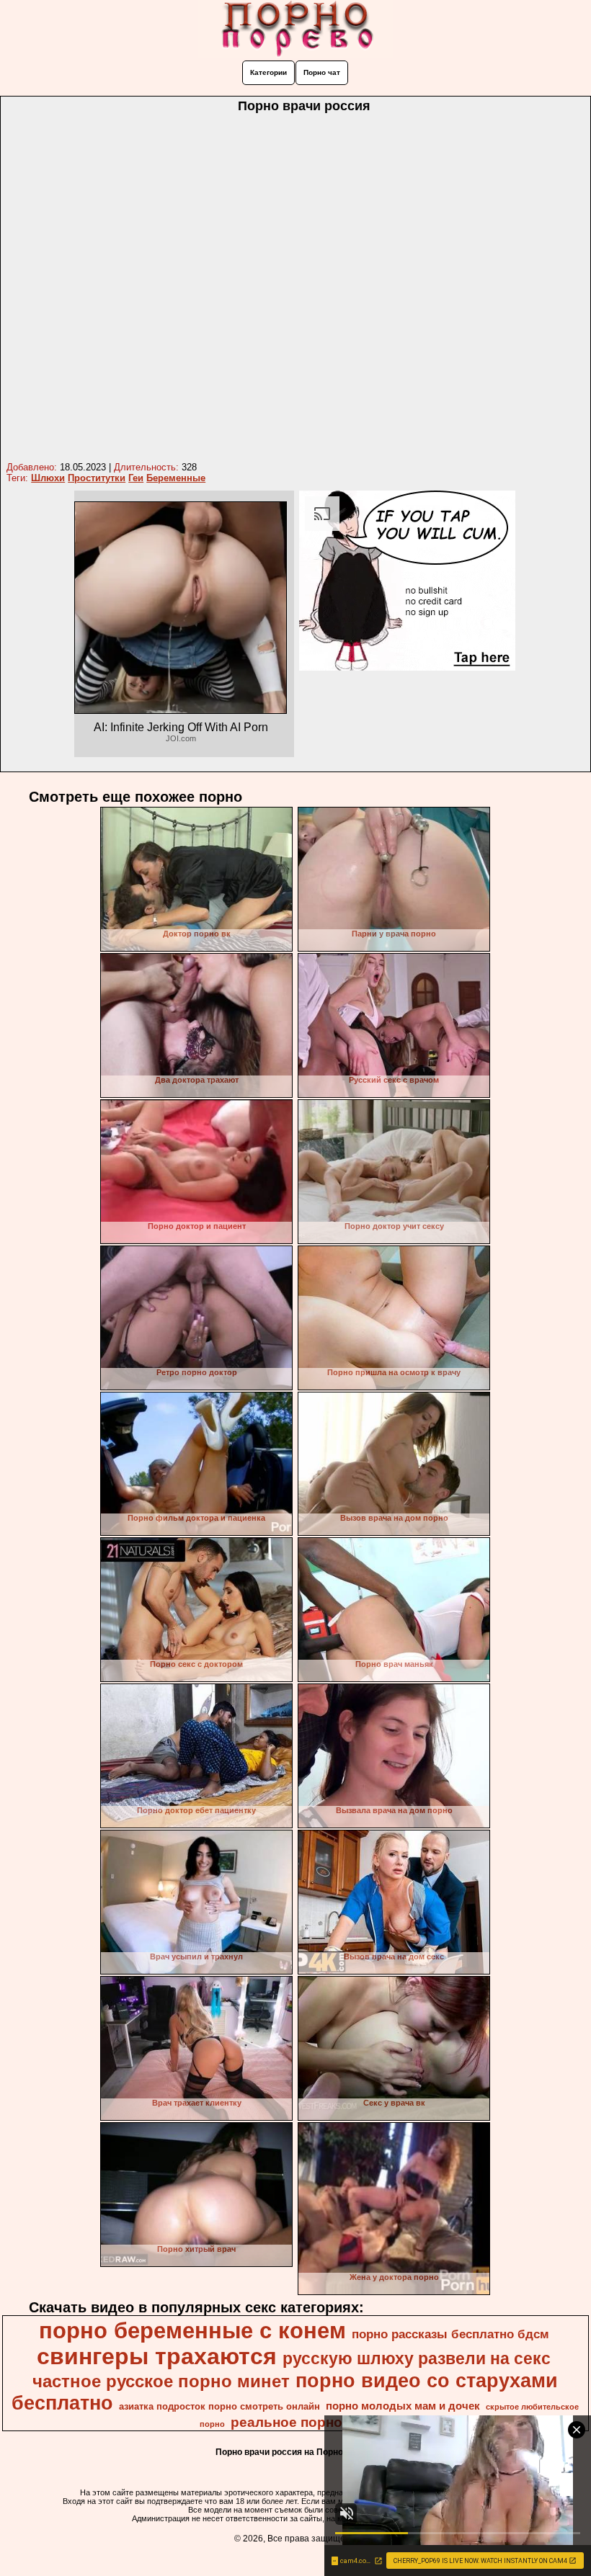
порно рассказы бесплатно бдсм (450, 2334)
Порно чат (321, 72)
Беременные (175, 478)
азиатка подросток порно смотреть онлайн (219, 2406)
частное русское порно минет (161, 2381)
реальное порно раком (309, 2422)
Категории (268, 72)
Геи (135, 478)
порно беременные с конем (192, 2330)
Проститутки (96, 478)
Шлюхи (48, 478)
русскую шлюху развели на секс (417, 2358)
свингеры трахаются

==========

◆ **What to produce**: Without including any pictures, print all of the material exactly as given.

◆ **Exercise answer**:
порно рассказы бесплатно бдсм (450, 2334)
Порно чат (321, 72)
Беременные (175, 478)
азиатка подросток порно смотреть онлайн (219, 2406)
частное русское порно минет (161, 2381)
реальное порно раком (309, 2422)
Категории (268, 72)
Геи (135, 478)
порно беременные с конем (192, 2330)
Проститутки (96, 478)
Шлюхи (48, 478)
русскую шлюху развели на секс (417, 2358)
свингеры трахаются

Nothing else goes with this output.